EMBOSS is a free open source software analysis package developed for the needs of the molecular biology and bioinformatics user community. The software automatically copes with data in a variety of formats and even allows transparent retrieval of sequence data from the web.
When an alignment of two or more sequences is done by programs in EMBOSS, then the resulting output is written to a simple text file.
Alignment format contains the following specifictaions;
Gaps in sequences
In all EMBOSS alignment formats, gaps that have been introduced into the sequences to make them align are showed by the '-' character.
Head and tail of the format
The majority of the alignment formats (except those that are also standard sequence formats, like fasta or MSF) have a block of information at the start of the alignment describing the program, date, output filename, ID names of the sequences and some of the parameters and statistics of the alignment.
There is also a block of information at the end of the alignment for summary information. This is used by a few programs e.g. merger.
Length
The header block have a parameter “Length”. This is the length of the alignment, including any gaps that have been introduced to construct the alignment.
Identity
The header block have a parameter “Identity”. This is a count of the number of positions over the length of the alignment where all of the residues or bases at that position are identical.

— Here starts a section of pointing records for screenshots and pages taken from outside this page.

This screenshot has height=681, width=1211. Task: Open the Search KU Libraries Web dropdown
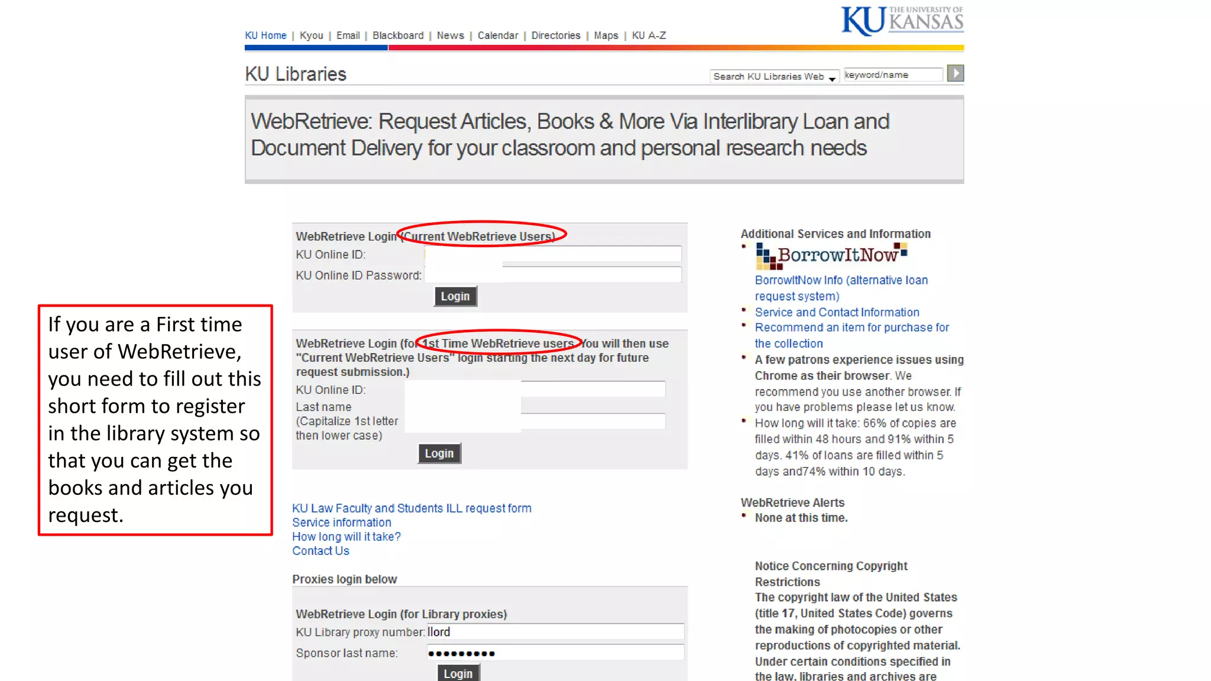tap(774, 76)
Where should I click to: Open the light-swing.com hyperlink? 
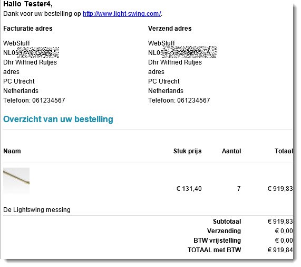click(122, 14)
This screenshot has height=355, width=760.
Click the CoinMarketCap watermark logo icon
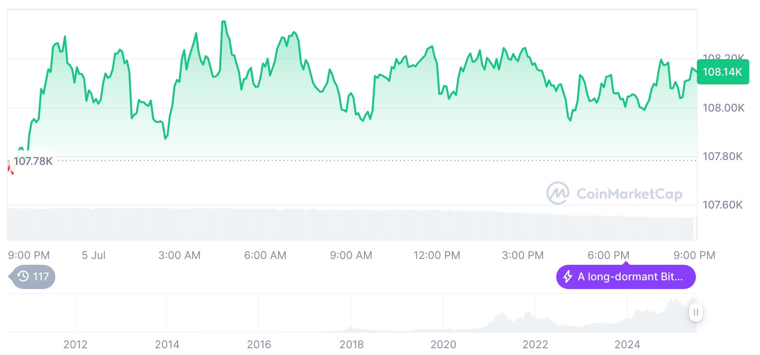[x=558, y=193]
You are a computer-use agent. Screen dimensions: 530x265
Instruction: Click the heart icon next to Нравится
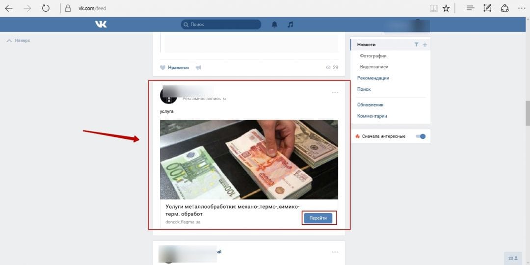point(163,67)
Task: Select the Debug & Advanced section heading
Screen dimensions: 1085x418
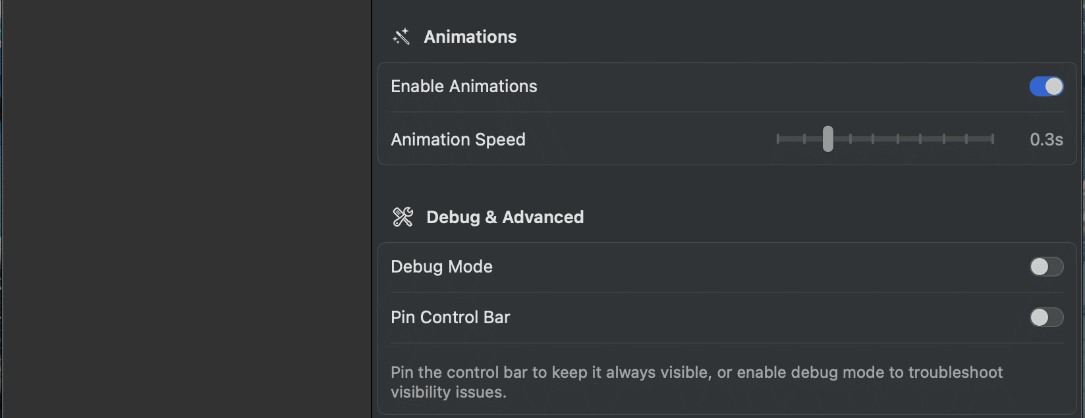Action: (505, 217)
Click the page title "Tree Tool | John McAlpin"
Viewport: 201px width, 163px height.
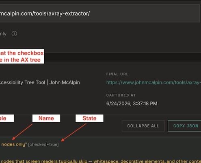point(40,82)
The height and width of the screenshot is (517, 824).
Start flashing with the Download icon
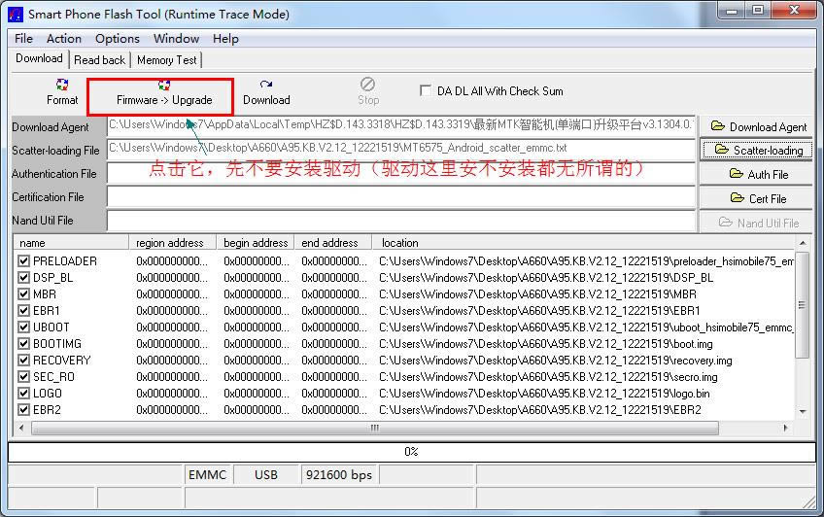[x=266, y=92]
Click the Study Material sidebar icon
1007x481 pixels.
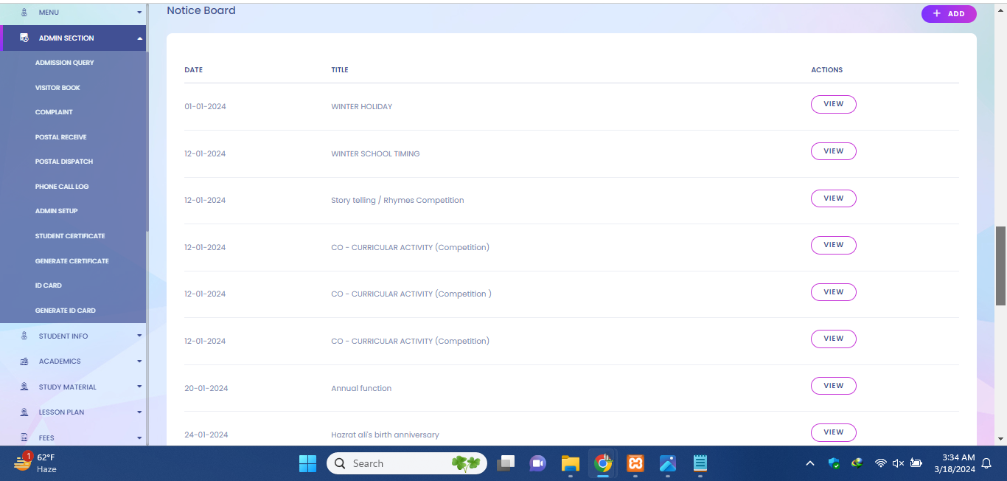(24, 387)
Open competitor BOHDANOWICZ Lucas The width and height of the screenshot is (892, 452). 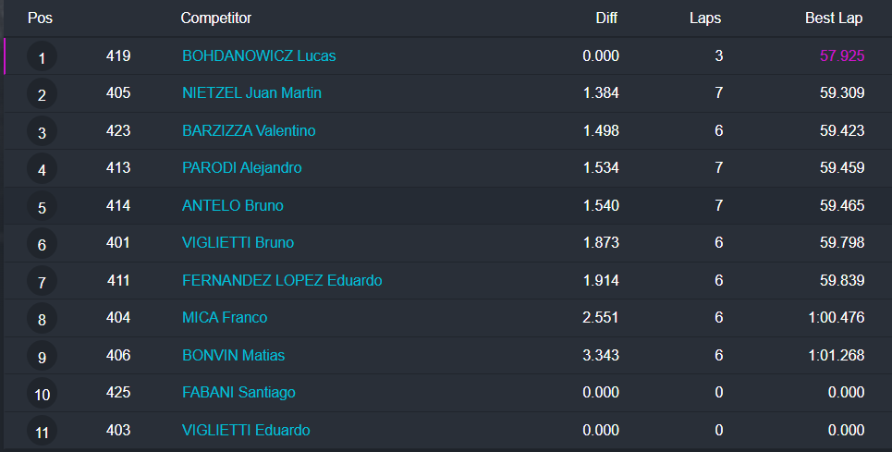coord(259,55)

It is followed by “/___” - the length of the alignment and “(___%)” - the percentage of positions in the alignment where there are identities.
Similarity
This parameter shows the count of the number of positions over the length of the alignment where >= ___% of the residues or bases at that position are similar.
Any two residues or bases are defined as similar when they have positive comparisons (as defined by the comparison matrix being used in the alignment algorithm).
It is followed by “/___” - the length of the alignment and “(___%)” - the percentage of positions in the alignment where there are similarities.
Usually, the sum of identical and similar positions is greater than 100%. This is because the count of similar positions includes the count of identical positions; if residues are identical, they must also be similar.
Gaps
The header block have a parameter of “Gaps” that shows a count of the number of positions over the length of the alignment where there are one or more sequences with a gap.
It is followed by “/___” - the length of the alignment and “(___%)” - the percentage of positions in the alignment where there are gaps.
Score
The header block may also have a “Score” parameter that describes the score used by the program that calculated the alignment to determine which is the best possible alignment to report.
The algorithm that was used to derive the score is not part of the alignment formatting routines.
Markup Line
The markup line is the line commonly placed between a pairwise alignment or at the bottom of alignments of 3 or more sequences that shows where sequences are mismatched, gapped, identical or similar.
In general the markup line uses a space for a mismatch or a gap, '.' for any small positive score, ':' for a similarity which scores more than 1.0, and '|' for an identity where both sequences have the same residue regardless of its score ('W' matching 'W' scores much more than 'L' matching 'L' because a conserved tryptophan is more significant than a conserved leucine).